◆ WORK REQUEST: Treat the line containing "Terms of use and privacy (128, 2218)" as the first line of the answer and the last line of the data as its final line, reproducing every line between exactly.

◆ DATA FOR REVIEW:

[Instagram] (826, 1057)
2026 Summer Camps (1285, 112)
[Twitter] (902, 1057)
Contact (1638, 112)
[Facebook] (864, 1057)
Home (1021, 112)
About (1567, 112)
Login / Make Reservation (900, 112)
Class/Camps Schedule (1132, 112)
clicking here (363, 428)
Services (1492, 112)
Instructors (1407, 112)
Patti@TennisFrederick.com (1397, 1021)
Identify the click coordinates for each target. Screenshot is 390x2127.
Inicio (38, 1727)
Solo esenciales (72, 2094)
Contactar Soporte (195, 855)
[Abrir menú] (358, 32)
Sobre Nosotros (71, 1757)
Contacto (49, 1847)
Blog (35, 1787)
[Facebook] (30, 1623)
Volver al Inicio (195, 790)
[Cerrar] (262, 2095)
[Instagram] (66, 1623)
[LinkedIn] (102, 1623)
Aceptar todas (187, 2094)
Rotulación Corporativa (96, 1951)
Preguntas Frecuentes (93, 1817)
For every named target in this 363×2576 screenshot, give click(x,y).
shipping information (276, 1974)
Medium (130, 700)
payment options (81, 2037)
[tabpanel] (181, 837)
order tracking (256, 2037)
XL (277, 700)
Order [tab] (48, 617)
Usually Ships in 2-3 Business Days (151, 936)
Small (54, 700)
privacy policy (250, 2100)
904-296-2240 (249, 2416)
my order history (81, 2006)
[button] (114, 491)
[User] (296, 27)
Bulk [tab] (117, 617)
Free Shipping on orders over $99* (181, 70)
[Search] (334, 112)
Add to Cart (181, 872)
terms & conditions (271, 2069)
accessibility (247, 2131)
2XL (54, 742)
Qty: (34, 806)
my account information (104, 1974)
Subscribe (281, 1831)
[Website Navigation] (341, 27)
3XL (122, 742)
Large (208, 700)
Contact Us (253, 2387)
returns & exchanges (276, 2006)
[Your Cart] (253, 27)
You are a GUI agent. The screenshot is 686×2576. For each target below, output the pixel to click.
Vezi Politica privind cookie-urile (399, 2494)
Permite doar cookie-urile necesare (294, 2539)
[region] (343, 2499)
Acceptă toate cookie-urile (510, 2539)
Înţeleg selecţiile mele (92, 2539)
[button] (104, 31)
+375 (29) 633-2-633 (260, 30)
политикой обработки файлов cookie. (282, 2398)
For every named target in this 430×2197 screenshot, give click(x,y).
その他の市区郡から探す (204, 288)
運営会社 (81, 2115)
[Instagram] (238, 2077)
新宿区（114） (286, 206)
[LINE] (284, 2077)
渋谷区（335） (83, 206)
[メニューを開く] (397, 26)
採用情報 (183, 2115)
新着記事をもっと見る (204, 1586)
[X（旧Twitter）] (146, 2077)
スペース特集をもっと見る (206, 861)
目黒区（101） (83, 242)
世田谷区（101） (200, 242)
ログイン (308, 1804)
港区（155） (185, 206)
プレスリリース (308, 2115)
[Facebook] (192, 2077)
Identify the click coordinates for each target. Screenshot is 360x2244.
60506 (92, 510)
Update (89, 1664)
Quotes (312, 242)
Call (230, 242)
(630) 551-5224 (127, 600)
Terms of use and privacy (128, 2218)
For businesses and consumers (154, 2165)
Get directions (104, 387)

◆ ANSWER TO THE PROBLEM:
Terms of use and privacy (128, 2218)
For businesses and consumers (154, 2165)
Get directions (104, 387)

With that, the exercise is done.